WASHINGTON DC —
The United States House Foreign Affairs Committee is Thursday expected to discuss U.S and Zimbabwe relations following the disputed July 31 general election.
According to a statement from the Congress Sub-committee on Africa, Global Health, Global Human Rights and International Organizations, the committee is set to hear testimony on how U.S policy has failed to “provoke reforms that would have ensured respect for human rights by the regime of Robert Mugabe.”
The hearing will examine U.S policy, especially the effect of current sanctions imposed on Harare following the 2002 presidential elections, in the aftermath of yet another “problematic election and in light of pressure from the region to remove sanctions against the Mugabe government”.
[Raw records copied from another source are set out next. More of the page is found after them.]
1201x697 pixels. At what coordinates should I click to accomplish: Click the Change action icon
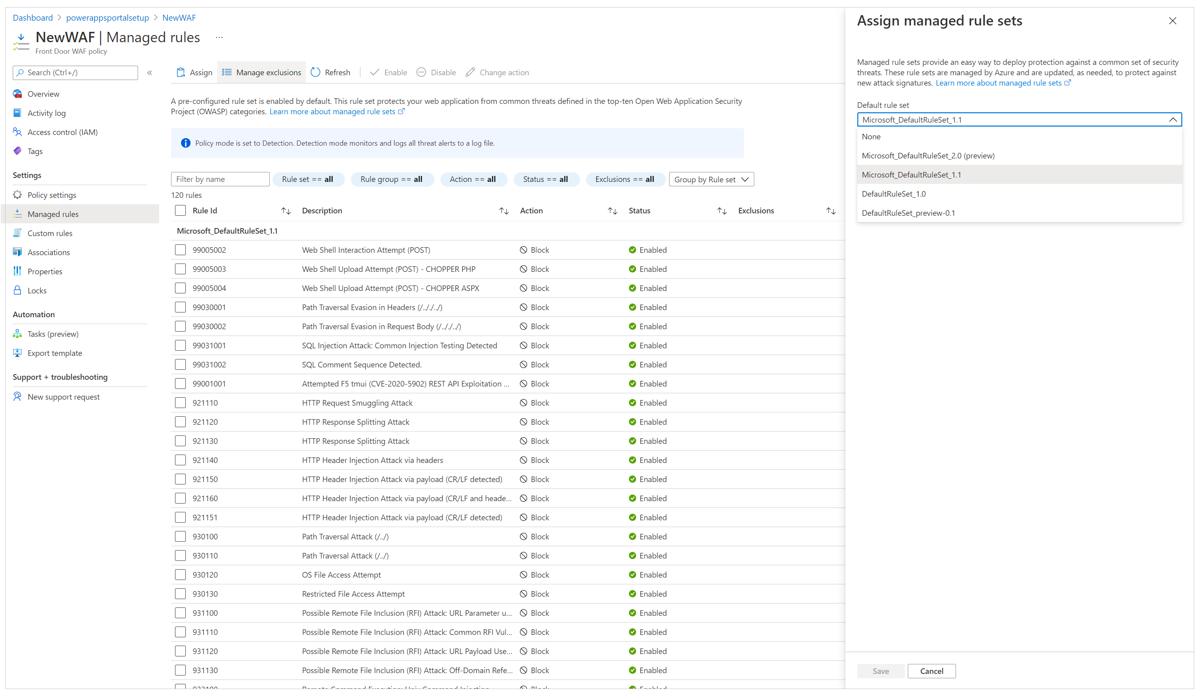(x=470, y=72)
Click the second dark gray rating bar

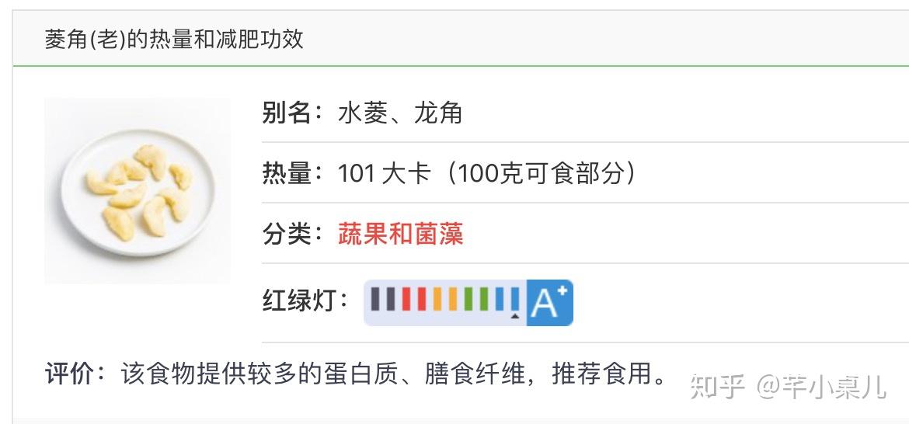click(x=391, y=299)
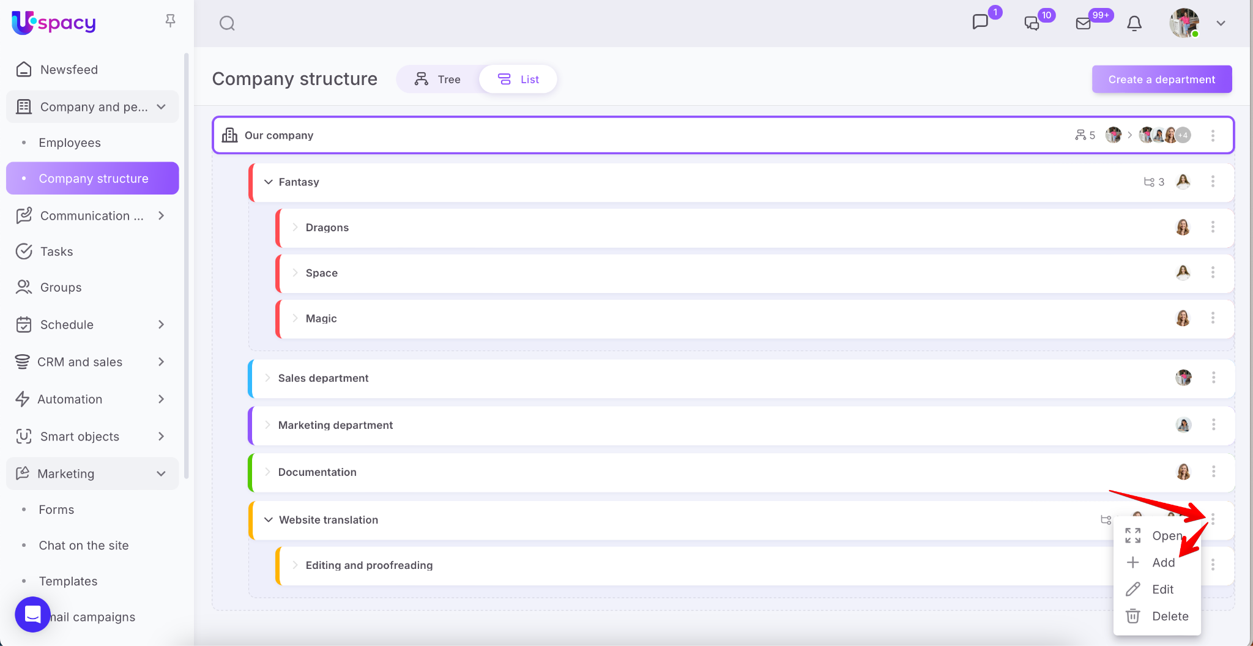
Task: Open the mail inbox icon
Action: pos(1083,23)
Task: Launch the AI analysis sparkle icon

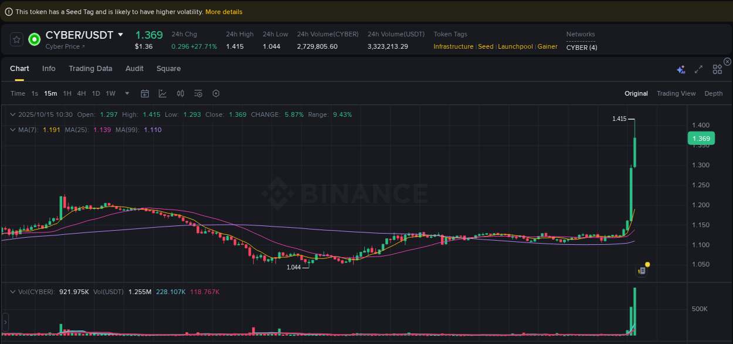Action: [681, 69]
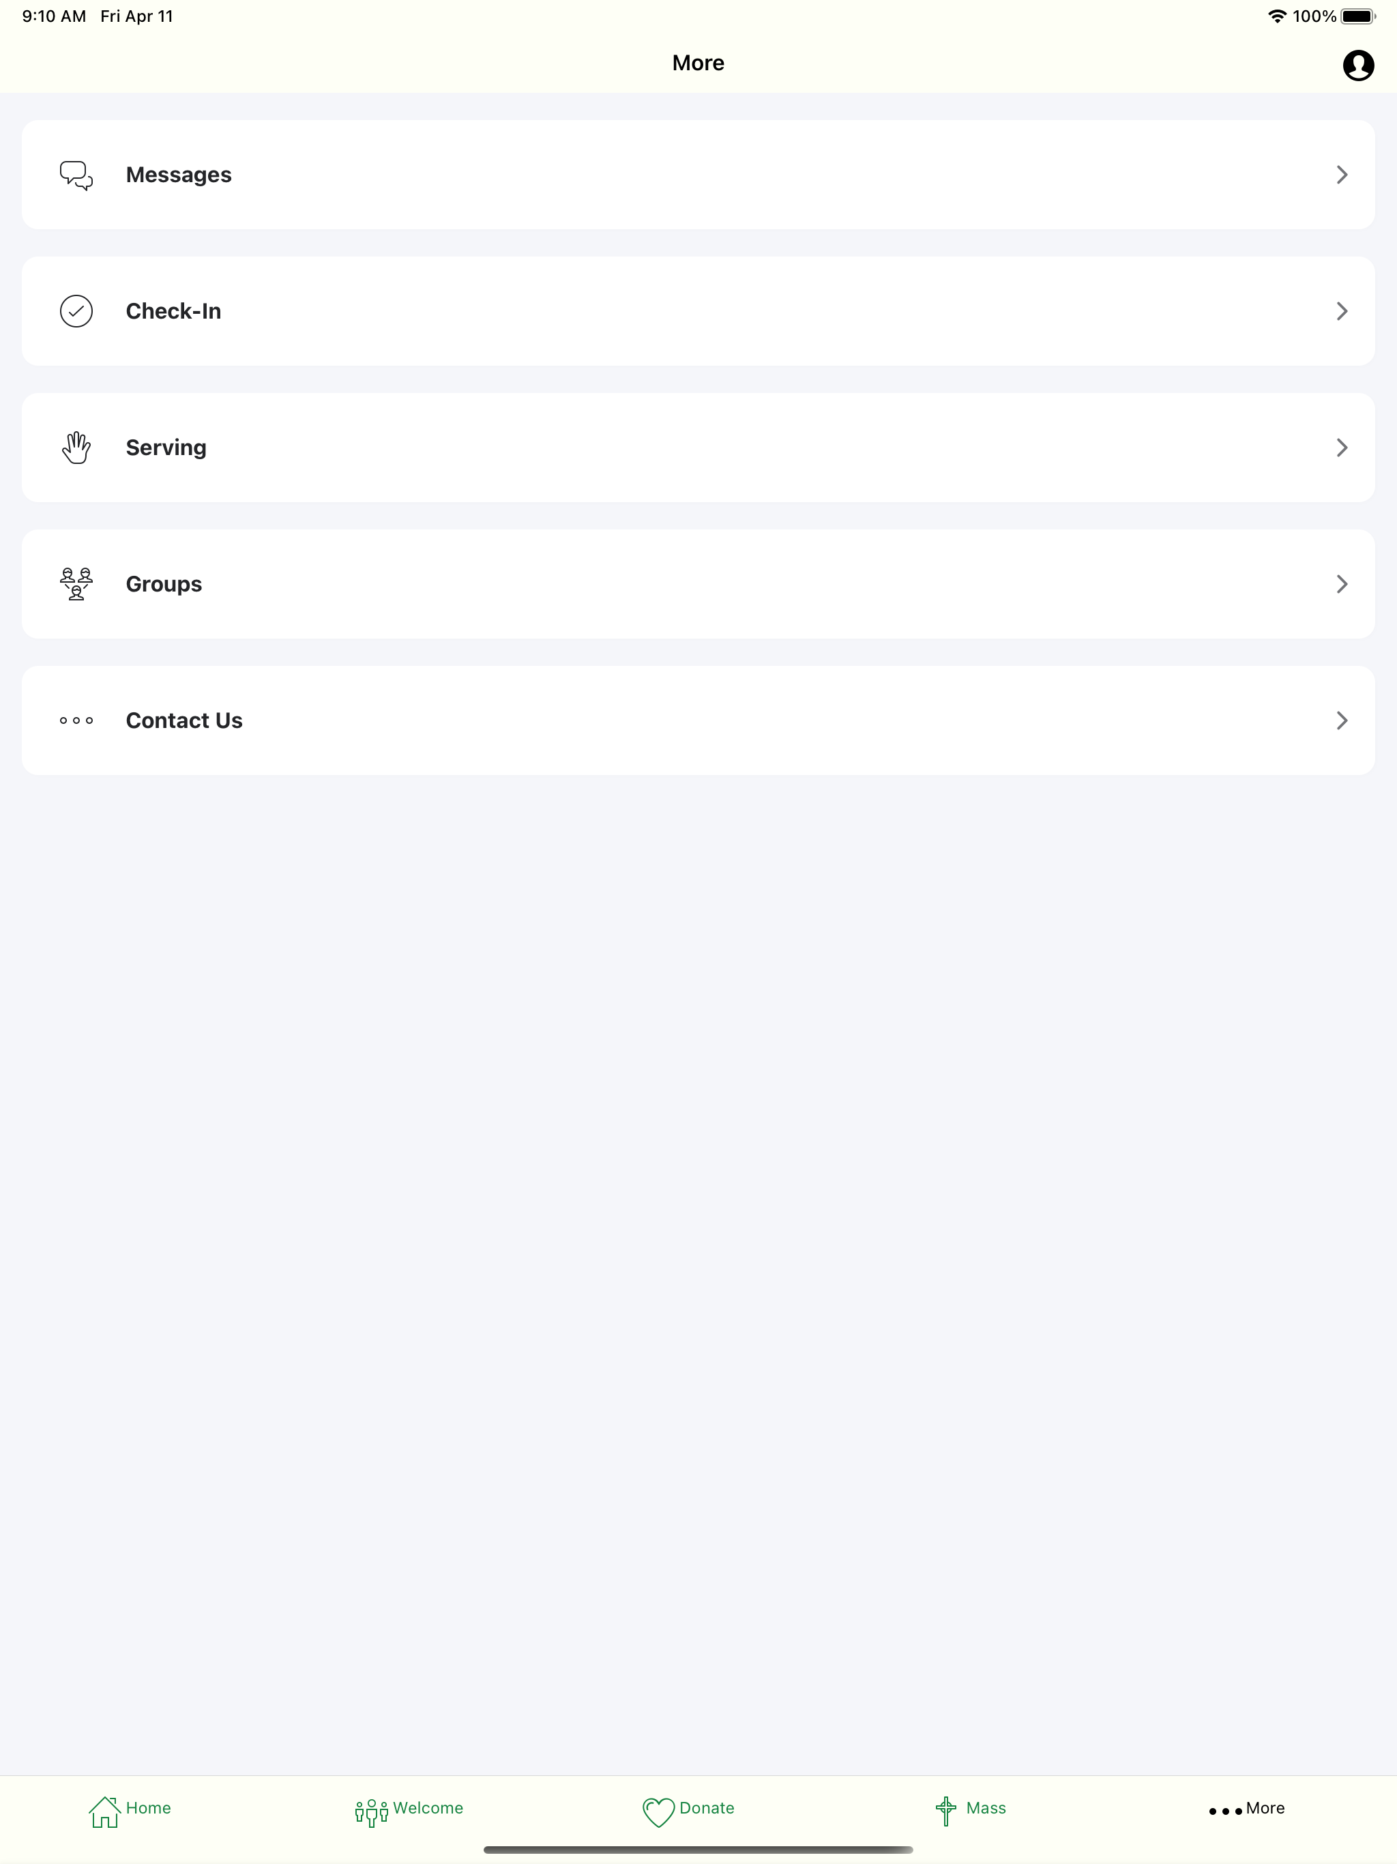Screen dimensions: 1397x1864
Task: Switch to the Welcome tab
Action: (x=409, y=1811)
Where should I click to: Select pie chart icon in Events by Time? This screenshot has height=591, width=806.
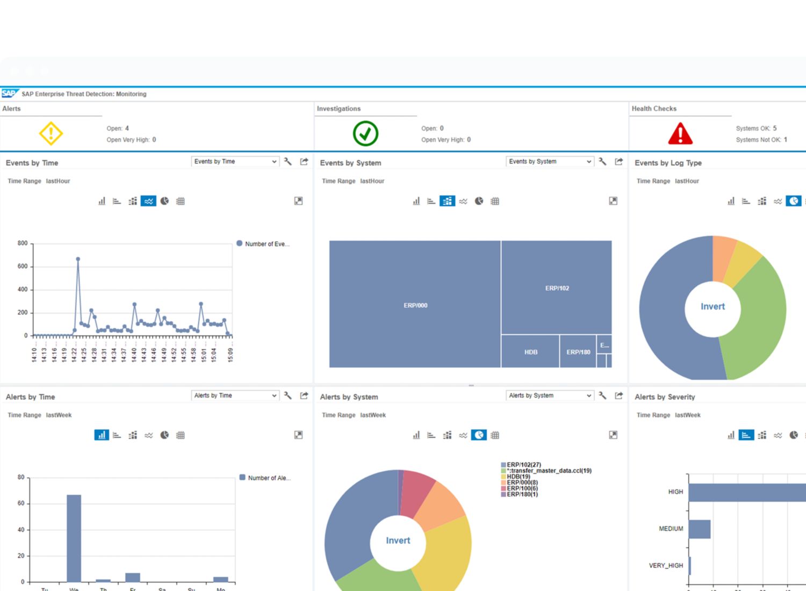click(164, 201)
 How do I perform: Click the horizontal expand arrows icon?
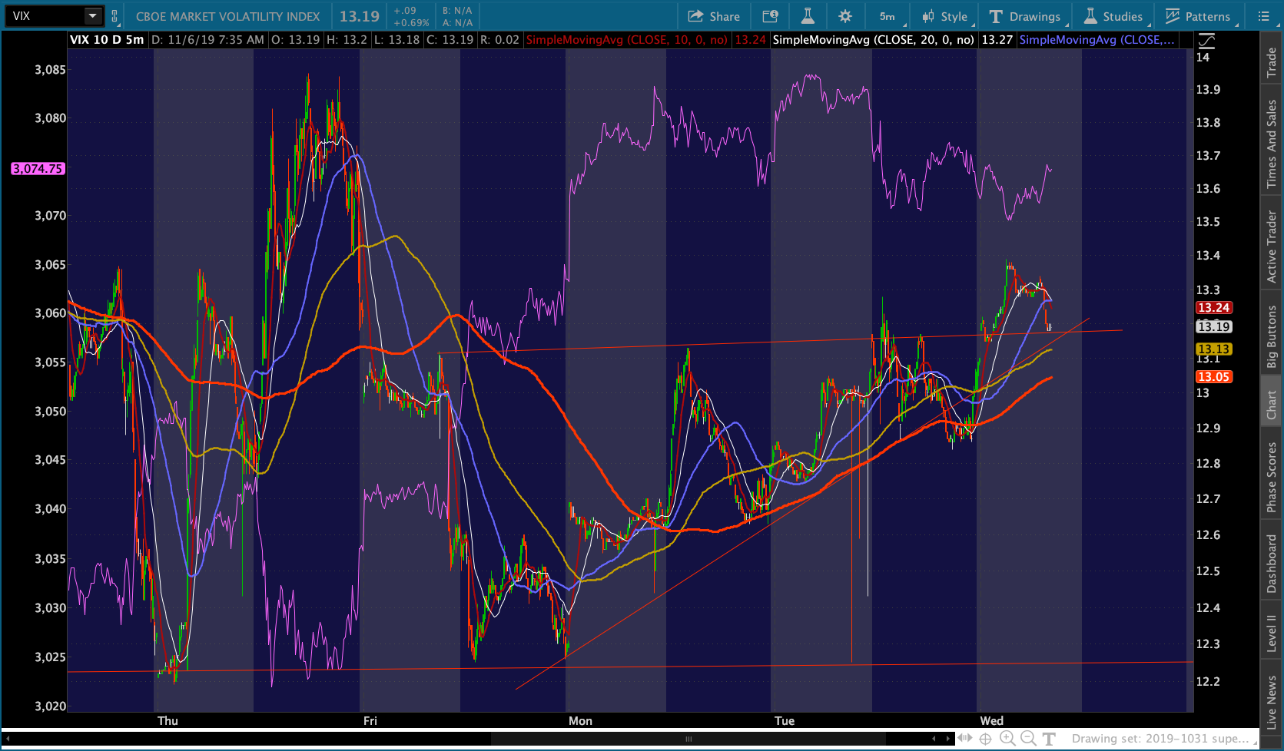pyautogui.click(x=964, y=739)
The panelists are Deputy Assistant Secretary Bureau of African Affairs in the State Department Shannon Smith, Senior Deputy Assistant Administrator Bureau for Africa USAID, Todd Amani and Zimbabwe Human Rights NGO Forum International Advocacy Coordinator Arthur Gwagwa.
The United States imposed targeted sanctions on President Mugabe, members of his inner circle and selected companies alleging human rights abuses in Zimbabwe.
The U.S had promised to remove the sanctions if Zimbabwe held what it would consider free and fair elections. Washington condemned the July elections saying they did not represent the will of the Zimbabwean people.
Crisis in Zimbabwe Regional Coordinator Joy Mabenge said Washington has to be tough on Harare.